Medical experts familiar with burst fractures – though not Stewart’s particular case – say his injury was extremely severe. The result of high-energy vertical loads, burst fractures compress the vertebra and cause it – quite literally – to explode. Fragments of bone can then penetrate the surrounding soft tissues and spinal canal, often causing permanent damage to the spinal cord and irreversible paralysis.
Stewart reportedly has both feeling and function in all four extremities, meaning that he – quite literally – dodged a bullet. He has undergone surgery to stabilize the break, and now begins a lengthy process of healing and rehabilitation.

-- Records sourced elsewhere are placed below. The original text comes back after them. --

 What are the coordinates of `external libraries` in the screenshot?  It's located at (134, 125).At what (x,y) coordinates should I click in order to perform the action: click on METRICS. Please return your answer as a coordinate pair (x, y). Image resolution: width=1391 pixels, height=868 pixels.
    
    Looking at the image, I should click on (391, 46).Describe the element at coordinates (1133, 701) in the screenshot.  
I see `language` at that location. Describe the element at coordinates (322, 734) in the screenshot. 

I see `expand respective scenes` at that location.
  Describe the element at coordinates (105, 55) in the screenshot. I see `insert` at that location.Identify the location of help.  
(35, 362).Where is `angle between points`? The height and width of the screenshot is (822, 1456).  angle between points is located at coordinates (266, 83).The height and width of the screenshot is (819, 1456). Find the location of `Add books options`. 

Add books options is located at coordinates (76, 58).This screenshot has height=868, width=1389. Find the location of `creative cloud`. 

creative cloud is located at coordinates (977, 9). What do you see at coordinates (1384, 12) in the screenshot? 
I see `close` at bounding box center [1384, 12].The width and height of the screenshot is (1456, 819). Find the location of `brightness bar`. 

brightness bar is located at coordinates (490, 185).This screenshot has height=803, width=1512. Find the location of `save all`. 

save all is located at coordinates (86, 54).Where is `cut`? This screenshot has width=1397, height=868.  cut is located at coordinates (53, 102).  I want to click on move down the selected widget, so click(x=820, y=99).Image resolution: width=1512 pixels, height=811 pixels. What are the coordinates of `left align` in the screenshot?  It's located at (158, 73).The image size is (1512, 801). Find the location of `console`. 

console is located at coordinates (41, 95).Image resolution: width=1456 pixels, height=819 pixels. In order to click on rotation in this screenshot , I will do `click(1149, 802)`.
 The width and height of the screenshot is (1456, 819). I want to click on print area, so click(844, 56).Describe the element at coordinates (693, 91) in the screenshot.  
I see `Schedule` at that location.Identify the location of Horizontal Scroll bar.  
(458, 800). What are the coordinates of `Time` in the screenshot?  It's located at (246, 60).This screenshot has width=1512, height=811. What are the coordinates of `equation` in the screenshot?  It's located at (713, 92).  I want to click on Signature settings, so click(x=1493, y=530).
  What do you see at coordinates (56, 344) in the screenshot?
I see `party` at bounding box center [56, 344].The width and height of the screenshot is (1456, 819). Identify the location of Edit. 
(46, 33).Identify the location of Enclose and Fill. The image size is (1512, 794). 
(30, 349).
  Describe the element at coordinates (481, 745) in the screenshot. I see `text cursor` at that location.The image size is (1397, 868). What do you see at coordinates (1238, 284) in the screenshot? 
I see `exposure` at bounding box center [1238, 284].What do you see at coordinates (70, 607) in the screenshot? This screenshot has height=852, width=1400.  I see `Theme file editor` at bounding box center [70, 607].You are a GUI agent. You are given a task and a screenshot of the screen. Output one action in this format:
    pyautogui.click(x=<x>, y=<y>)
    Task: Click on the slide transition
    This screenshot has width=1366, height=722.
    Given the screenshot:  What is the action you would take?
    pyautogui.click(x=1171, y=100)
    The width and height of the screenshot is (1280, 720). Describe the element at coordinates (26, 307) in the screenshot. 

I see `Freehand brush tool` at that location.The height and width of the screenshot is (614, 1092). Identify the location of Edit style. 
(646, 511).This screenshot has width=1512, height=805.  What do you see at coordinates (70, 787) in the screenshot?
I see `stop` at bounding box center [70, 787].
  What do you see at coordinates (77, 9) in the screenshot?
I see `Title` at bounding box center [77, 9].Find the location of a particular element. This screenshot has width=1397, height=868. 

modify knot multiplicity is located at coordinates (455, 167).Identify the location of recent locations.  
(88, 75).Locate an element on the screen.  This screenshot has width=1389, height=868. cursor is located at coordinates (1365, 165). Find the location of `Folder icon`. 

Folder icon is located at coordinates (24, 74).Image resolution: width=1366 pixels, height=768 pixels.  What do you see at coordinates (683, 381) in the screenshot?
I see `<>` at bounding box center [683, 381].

Wednesday’s surgery likely involved removal of bone fragments, along with stabilization of the affected vertebra. This is accomplished in one of two ways; the first being spinal fusion surgery, where two or more vertebra are permanently immobilized with titanium plates or implants. In rarer cases, the fractured vertebra is completely replaced with artificial or cadaver bone. Experts say that type of procedure is less likely to be performed on a person as young and active as Stewart, since no long-term studies have been done to determine the long-term stability of that type of repair.
Stewart’s timeline for recovery will be measured in months, rather than weeks. Patients typically spend 2-3 months in a lumbar brace, before being cleared to return to light duty. “Light duty” for an office worker might include spending half days in the cubicle for a week or two.
Unfortunately, there is no “light duty” in NASCAR.
Stewart’s shattered vertebra must be allowed to fully and completely heal before he even thinks of climbing back through the window of a race car, lest a bump in traffic, a sudden stop or – God forbid – a high-speed crash leave him with permanent, paralyzing injuries.
Stewart will almost certainly be treated aggressively, by the foremost experts in the field. Even with the best possible treatment, however, he is unlikely to see the inside of a racecar again for many weeks.
The good news is, when he’s ready to leave the hospital, he’ll walk out on his own two feet, rather than in a wheelchair.